Near-record-low interest rates will limit the deterioration as "owners still have significant equity in their properties," Lancaster said. "These loans can withstand the stress."

Also helping overall loan performance are better-performing markets such as Southern California, greater Washington, D.C., and New York City, the report said.

Wachovia ranks 50 cities according to real estate revenue growth prospects for the next year, from "high growth" of more than 7.5 percent to "watch," a drop of at least 5 percent. No markets were "high growth," and 19 percent were on "watch."

Wachovia forecasts that revenue for warehouses will fall 4.2 percent, followed by a decline of 3.7 percent for offices and a drop of 1.3 percent for apartments. Shopping centers' revenue is expected to rise 0.5 percent.

If companies don't speed up hiring or buying, property revenue will remain little changed or decline and the forecasts will prove overly optimistic, the report said. Nevertheless, offices and warehouses will slide until late 2004 or early 2005.

The downtown office vacancy nationwide rate rose to 15.2 percent in the first quarter, the highest since the third quarter of 1996, according to Cushman & Wakefield. Office property is "the most oversupplied," and "shadow space," which isn't being used by tenants or actively marketed, would slow any recovery, should job growth rebound.

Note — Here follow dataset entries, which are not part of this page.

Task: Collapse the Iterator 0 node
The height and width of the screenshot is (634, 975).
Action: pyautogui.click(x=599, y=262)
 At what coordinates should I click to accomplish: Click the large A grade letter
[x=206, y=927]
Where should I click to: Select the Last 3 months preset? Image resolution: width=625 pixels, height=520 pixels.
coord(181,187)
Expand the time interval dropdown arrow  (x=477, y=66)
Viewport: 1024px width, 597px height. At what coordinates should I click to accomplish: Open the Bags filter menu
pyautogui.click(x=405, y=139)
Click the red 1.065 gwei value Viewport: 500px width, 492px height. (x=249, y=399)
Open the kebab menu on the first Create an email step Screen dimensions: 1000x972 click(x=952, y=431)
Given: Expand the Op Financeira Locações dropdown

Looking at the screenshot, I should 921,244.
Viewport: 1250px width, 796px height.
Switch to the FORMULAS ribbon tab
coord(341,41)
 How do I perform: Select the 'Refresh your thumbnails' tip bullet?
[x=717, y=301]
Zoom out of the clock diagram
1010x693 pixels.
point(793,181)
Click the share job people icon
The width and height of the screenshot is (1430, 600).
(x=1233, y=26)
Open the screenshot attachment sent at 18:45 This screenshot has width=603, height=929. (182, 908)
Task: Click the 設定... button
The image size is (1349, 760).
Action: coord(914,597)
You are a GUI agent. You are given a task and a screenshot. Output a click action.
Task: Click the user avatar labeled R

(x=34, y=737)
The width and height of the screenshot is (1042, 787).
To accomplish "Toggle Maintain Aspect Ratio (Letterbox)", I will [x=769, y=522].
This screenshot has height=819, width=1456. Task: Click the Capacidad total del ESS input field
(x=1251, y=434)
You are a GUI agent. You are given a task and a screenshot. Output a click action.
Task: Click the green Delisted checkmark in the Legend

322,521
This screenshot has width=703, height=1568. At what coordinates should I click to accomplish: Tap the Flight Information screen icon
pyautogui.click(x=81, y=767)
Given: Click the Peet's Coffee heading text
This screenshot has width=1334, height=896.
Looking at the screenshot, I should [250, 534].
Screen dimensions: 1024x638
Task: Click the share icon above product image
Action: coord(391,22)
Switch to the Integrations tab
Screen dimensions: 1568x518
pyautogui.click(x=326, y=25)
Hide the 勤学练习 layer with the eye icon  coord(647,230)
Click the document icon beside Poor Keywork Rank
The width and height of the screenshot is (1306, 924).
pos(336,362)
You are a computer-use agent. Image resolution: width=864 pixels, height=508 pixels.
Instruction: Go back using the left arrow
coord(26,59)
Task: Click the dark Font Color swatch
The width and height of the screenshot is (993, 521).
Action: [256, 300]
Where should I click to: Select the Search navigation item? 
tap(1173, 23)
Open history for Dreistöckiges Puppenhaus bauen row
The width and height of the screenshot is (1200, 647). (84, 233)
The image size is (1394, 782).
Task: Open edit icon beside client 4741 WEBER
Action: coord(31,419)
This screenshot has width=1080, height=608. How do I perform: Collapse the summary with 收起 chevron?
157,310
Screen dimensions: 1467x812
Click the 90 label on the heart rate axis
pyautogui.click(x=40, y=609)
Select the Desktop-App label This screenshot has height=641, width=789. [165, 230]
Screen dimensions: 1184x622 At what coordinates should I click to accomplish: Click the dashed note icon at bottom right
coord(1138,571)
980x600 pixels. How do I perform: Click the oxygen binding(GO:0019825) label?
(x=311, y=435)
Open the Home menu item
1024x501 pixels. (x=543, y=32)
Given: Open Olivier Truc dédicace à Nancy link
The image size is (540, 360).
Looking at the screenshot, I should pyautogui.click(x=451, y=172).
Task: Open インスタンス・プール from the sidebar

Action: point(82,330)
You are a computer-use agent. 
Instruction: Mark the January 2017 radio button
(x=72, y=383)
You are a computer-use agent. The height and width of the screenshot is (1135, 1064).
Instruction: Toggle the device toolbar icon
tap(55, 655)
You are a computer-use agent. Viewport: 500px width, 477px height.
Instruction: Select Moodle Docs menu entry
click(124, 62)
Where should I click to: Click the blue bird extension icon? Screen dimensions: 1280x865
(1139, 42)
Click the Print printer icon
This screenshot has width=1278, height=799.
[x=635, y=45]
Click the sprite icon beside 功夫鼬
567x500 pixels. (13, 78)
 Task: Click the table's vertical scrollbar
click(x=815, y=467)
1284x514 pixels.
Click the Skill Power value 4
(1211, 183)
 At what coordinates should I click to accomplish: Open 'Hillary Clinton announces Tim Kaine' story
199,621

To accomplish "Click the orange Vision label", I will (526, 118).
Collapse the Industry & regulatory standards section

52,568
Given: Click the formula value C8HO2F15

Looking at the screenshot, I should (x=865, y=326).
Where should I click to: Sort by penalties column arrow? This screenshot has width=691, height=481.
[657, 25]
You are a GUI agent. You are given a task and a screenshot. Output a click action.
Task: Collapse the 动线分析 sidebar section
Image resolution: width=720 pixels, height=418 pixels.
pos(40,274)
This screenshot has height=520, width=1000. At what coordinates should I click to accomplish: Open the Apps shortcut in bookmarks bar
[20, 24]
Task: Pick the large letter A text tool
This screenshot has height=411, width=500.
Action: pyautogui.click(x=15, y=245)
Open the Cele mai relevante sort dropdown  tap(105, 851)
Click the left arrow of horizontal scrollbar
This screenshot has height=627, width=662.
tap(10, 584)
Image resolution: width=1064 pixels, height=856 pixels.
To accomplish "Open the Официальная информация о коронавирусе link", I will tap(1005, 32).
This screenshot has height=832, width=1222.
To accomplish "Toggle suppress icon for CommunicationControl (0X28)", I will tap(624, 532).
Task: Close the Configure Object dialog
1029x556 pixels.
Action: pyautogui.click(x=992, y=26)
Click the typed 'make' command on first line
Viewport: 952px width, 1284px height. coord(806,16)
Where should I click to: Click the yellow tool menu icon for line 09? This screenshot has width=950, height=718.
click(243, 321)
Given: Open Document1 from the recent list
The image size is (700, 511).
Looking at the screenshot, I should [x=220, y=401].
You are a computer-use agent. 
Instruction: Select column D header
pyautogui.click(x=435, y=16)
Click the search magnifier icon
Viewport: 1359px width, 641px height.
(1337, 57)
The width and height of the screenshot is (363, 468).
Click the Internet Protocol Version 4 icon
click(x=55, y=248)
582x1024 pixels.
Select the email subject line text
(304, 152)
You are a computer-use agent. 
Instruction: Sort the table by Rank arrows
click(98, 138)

Apartment vacancies rose to 6.8 percent, the highest since 1989, on high construction and low interest rates that have lured renters to become homebuyers. Apartment vacancies probably will rise another percentage point in 2004 before bottoming, unless developers "show some discipline or employment takes a sharp turn north," the report said.

The hotel industry, after being stung by a drop in travel after the Sept. 11 attacks, is bottoming and shows strong potential for improvement later this year, the report said. While hotel loan delinquencies have leveled off, they will remain high, especially in such cities and Houston, Charlotte and Atlanta, it said.